(Records from a dataset)
■ ■ ■ ■

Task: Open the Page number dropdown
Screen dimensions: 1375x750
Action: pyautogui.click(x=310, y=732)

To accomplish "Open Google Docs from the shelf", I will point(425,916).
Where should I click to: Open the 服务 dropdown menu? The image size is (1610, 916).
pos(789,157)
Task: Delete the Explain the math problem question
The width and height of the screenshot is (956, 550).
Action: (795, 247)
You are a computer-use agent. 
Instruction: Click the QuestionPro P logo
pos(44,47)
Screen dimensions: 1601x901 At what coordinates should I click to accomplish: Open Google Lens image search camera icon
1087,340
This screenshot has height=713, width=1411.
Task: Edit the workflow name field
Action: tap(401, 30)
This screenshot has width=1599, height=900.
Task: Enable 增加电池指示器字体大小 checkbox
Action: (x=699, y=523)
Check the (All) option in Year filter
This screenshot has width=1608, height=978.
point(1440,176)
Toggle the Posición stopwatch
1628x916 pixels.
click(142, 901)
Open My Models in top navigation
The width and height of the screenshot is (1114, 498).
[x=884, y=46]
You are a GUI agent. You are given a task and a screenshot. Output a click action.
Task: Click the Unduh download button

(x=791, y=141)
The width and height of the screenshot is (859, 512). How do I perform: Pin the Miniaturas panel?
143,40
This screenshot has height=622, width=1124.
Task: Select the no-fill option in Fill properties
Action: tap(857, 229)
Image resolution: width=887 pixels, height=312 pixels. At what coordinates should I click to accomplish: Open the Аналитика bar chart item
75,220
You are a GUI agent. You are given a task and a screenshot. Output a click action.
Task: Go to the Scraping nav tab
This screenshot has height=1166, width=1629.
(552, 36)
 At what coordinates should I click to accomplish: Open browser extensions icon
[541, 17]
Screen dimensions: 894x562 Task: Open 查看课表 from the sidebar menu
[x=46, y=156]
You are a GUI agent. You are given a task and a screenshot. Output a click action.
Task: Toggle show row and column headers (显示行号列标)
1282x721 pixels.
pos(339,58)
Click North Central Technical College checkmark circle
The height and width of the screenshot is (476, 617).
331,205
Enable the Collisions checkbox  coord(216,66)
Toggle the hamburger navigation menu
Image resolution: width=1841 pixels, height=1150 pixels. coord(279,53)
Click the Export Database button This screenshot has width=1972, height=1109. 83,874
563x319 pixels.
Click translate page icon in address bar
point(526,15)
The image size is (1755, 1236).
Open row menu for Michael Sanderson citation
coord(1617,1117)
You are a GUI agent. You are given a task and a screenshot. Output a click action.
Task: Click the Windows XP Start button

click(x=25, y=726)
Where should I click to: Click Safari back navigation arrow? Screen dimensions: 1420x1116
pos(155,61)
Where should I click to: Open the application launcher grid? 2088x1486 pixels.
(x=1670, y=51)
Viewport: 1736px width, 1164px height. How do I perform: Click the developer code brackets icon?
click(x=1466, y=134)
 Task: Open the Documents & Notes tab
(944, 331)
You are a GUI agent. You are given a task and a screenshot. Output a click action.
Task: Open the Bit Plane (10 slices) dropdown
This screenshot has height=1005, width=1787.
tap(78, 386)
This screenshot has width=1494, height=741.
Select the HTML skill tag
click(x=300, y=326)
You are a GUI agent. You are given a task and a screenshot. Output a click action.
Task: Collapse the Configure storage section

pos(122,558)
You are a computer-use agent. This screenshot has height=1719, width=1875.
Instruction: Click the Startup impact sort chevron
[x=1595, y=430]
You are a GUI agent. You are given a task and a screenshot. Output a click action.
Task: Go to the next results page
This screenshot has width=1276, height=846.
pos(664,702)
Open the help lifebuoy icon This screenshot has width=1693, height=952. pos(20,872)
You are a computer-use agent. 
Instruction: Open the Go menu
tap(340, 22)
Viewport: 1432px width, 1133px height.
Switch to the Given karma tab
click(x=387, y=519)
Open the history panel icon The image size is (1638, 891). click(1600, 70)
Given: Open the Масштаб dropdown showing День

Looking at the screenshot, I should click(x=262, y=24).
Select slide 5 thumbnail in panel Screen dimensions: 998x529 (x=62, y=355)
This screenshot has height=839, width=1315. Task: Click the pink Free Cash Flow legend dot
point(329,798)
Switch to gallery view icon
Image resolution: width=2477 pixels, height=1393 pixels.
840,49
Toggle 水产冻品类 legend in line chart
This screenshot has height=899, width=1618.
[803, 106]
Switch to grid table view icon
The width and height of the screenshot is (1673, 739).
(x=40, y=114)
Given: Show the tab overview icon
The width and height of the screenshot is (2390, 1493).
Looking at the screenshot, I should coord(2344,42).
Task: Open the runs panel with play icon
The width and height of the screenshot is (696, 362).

■ ■ ■ ■

Put down all the data once more, exactly as it appears above.

» Answer to this problem:
Task: Open the Page number dropdown
Screen dimensions: 1375x750
Action: pyautogui.click(x=310, y=732)

To accomplish "Open Google Docs from the shelf", I will point(425,916).
Where should I click to: Open the 服务 dropdown menu? The image size is (1610, 916).
pos(789,157)
Task: Delete the Explain the math problem question
The width and height of the screenshot is (956, 550).
Action: (795, 247)
You are a computer-use agent. 
Instruction: Click the QuestionPro P logo
pos(44,47)
Screen dimensions: 1601x901 At what coordinates should I click to accomplish: Open Google Lens image search camera icon
1087,340
This screenshot has height=713, width=1411.
Task: Edit the workflow name field
Action: tap(401, 30)
This screenshot has width=1599, height=900.
Task: Enable 增加电池指示器字体大小 checkbox
Action: (x=699, y=523)
Check the (All) option in Year filter
This screenshot has width=1608, height=978.
point(1440,176)
Toggle the Posición stopwatch
1628x916 pixels.
click(142, 901)
Open My Models in top navigation
The width and height of the screenshot is (1114, 498).
[x=884, y=46]
You are a GUI agent. You are given a task and a screenshot. Output a click action.
Task: Click the Unduh download button

(x=791, y=141)
The width and height of the screenshot is (859, 512). How do I perform: Pin the Miniaturas panel?
143,40
This screenshot has height=622, width=1124.
Task: Select the no-fill option in Fill properties
Action: tap(857, 229)
Image resolution: width=887 pixels, height=312 pixels. At what coordinates should I click to accomplish: Open the Аналитика bar chart item
75,220
You are a GUI agent. You are given a task and a screenshot. Output a click action.
Task: Go to the Scraping nav tab
This screenshot has height=1166, width=1629.
(552, 36)
 At what coordinates should I click to accomplish: Open browser extensions icon
[541, 17]
Screen dimensions: 894x562 Task: Open 查看课表 from the sidebar menu
[x=46, y=156]
You are a GUI agent. You are given a task and a screenshot. Output a click action.
Task: Toggle show row and column headers (显示行号列标)
1282x721 pixels.
pos(339,58)
Click North Central Technical College checkmark circle
The height and width of the screenshot is (476, 617).
331,205
Enable the Collisions checkbox  coord(216,66)
Toggle the hamburger navigation menu
Image resolution: width=1841 pixels, height=1150 pixels. coord(279,53)
Click the Export Database button This screenshot has width=1972, height=1109. 83,874
563x319 pixels.
Click translate page icon in address bar
point(526,15)
The image size is (1755, 1236).
Open row menu for Michael Sanderson citation
coord(1617,1117)
You are a GUI agent. You are given a task and a screenshot. Output a click action.
Task: Click the Windows XP Start button

click(x=25, y=726)
Where should I click to: Click Safari back navigation arrow? Screen dimensions: 1420x1116
pos(155,61)
Where should I click to: Open the application launcher grid? 2088x1486 pixels.
(x=1670, y=51)
Viewport: 1736px width, 1164px height. How do I perform: Click the developer code brackets icon?
click(x=1466, y=134)
 Task: Open the Documents & Notes tab
(944, 331)
You are a GUI agent. You are given a task and a screenshot. Output a click action.
Task: Open the Bit Plane (10 slices) dropdown
This screenshot has height=1005, width=1787.
tap(78, 386)
This screenshot has width=1494, height=741.
Select the HTML skill tag
click(x=300, y=326)
You are a GUI agent. You are given a task and a screenshot. Output a click action.
Task: Collapse the Configure storage section

pos(122,558)
You are a computer-use agent. This screenshot has height=1719, width=1875.
Instruction: Click the Startup impact sort chevron
[x=1595, y=430]
You are a GUI agent. You are given a task and a screenshot. Output a click action.
Task: Go to the next results page
This screenshot has width=1276, height=846.
pos(664,702)
Open the help lifebuoy icon This screenshot has width=1693, height=952. pos(20,872)
You are a computer-use agent. 
Instruction: Open the Go menu
tap(340, 22)
Viewport: 1432px width, 1133px height.
Switch to the Given karma tab
click(x=387, y=519)
Open the history panel icon The image size is (1638, 891). click(1600, 70)
Given: Open the Масштаб dropdown showing День

Looking at the screenshot, I should click(x=262, y=24).
Select slide 5 thumbnail in panel Screen dimensions: 998x529 (x=62, y=355)
This screenshot has height=839, width=1315. Task: Click the pink Free Cash Flow legend dot
point(329,798)
Switch to gallery view icon
Image resolution: width=2477 pixels, height=1393 pixels.
840,49
Toggle 水产冻品类 legend in line chart
This screenshot has height=899, width=1618.
[803, 106]
Switch to grid table view icon
The width and height of the screenshot is (1673, 739).
(x=40, y=114)
Given: Show the tab overview icon
The width and height of the screenshot is (2390, 1493).
Looking at the screenshot, I should coord(2344,42).
Task: Open the runs panel with play icon
The width and height of the screenshot is (696, 362).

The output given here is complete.